TUGAS >>
1. Jawab pertanyaan berikut berdasarkan teks tentang cerpen:
(a) Sampai kapan debat seputar kualitas sastra koran pernah terjadi?
(b) Di mana para pengarang seolah menemukan wadah baru ketika rubrik cerita pendek di media massa berkurang?
(c) Ke bidang apa cerpen terpilih berpeluang dialihwahanakan?
2. Dalam teks tentang cerpen, alih wahana ke seni pertunjukan membuka pintu bagi karya cerpen. Sebutkan semua hal yang dimungkinkannya.
3. Salin ulang dengan tepat bagian teks tentang cerpen dari "Hal menarik bahwa" sampai "memperkaya pengalaman seni.".

KUTIPAN TEKS >>
--------

Ada yang menarik dari pertumbuhan penulisan cerita pendek atau cerpen pada kurun waktu belakangan ini. Di era silam, terutama ketika sastra koran masih diminati dan berperan membentuk lanskap kepengarangan di Indonesia, pemuatan cerita pendek di surat kabar maupun majalah selalu ditunggu-tunggu. Cerita pendek berkembang seiring daya tampung di kolom yang tersedia dan tak jarang mengutamakan aktualitas khas jurnalisme media massa, di samping tentu merespons tema-tema lain yang kontekstual pada zamannya. Ketika rubrik cerita pendek di media massa berkurang oleh banyak sebab, ternyata gairah menulis cerpen tak kunjung surut, dan para pengarang seolah menemukan wadah baru dalam perkembangan ekosistem digital akhir-akhir ini.

Persoalan apakah pemuatan cerita pendek di kanal digital itu bermutu atau tidak, kita bisa mendiskusikannya dalam forum yang berbeda, seperti halnya debat-debat seputar kualitas sastra koran yang pernah terjadi hingga awal tahun 2000-an itu. Yang jelas, sebagai bangsa yang masih berkutat dalam peningkatan indeks literasi, kita membutuhkan sebanyak-banyaknya penulis dan pembaca baru yang menekuni seni menulis dengan sungguh-sungguh.

Hal menarik bahwa cerpen terpilih memiliki peluang alih wahana ke seni pertunjukan. Ini membuka pintu bagi karya cerpen untuk mengalami interpretasi yang lebih bervariasi, memperluas jangkauan cerpen, dan memperkaya pengalaman seni.

--------

DATA REKAMAN >>
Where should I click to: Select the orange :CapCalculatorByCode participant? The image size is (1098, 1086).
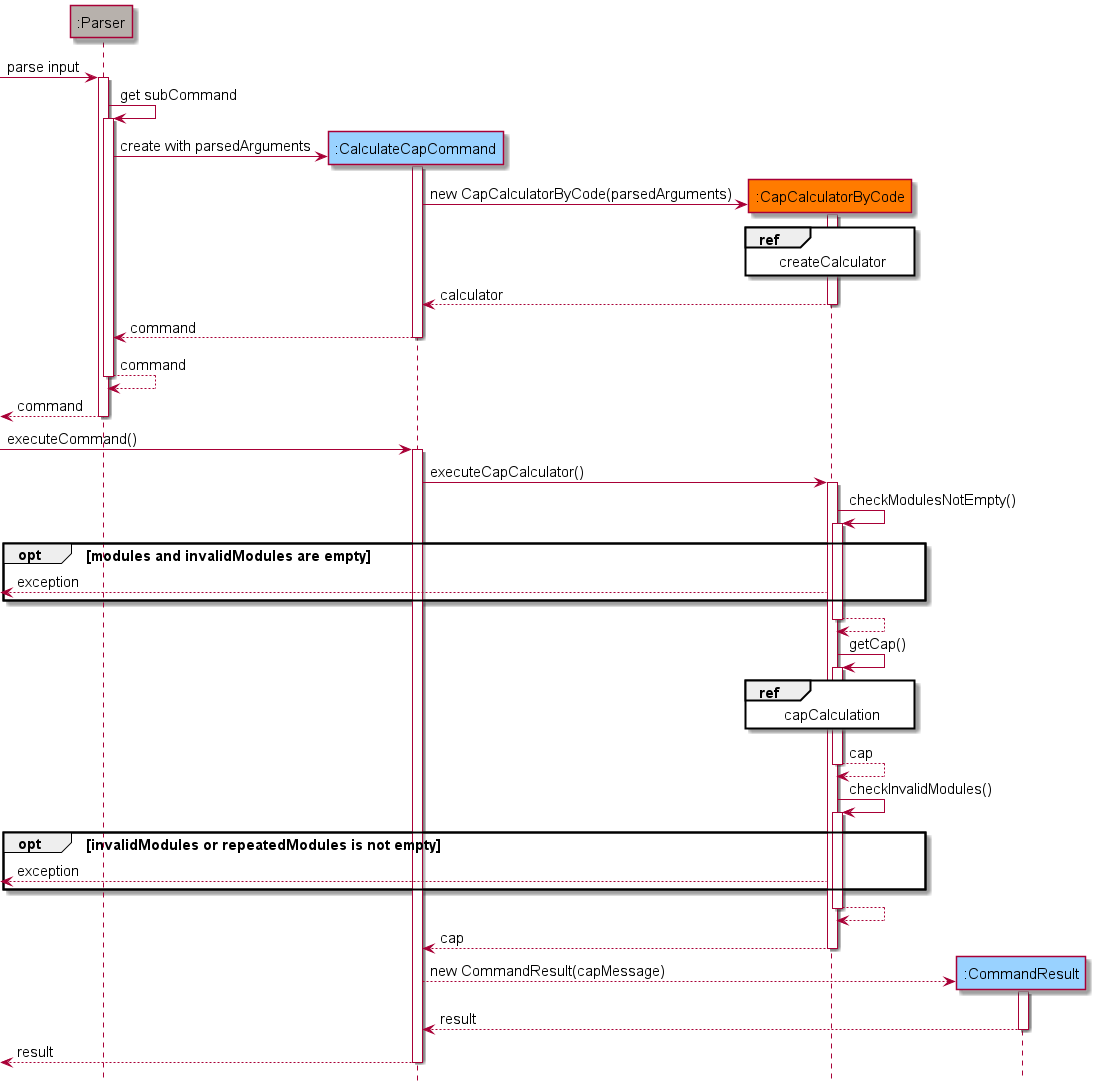point(829,197)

--------

JAWABAN >>
1.
(a) Hingga awal tahun 2000-an.
(b) Dalam perkembangan ekosistem digital akhir-akhir ini.
(c) Ke seni pertunjukan.

2.
- Mengalami interpretasi yang lebih bervariasi
- Memperluas jangkauan cerpen
- Memperkaya pengalaman seni

3.
Hal menarik bahwa cerpen terpilih memiliki peluang alih wahana ke seni pertunjukan. Ini membuka pintu bagi karya cerpen untuk mengalami interpretasi yang lebih bervariasi, memperluas jangkauan cerpen, dan memperkaya pengalaman seni.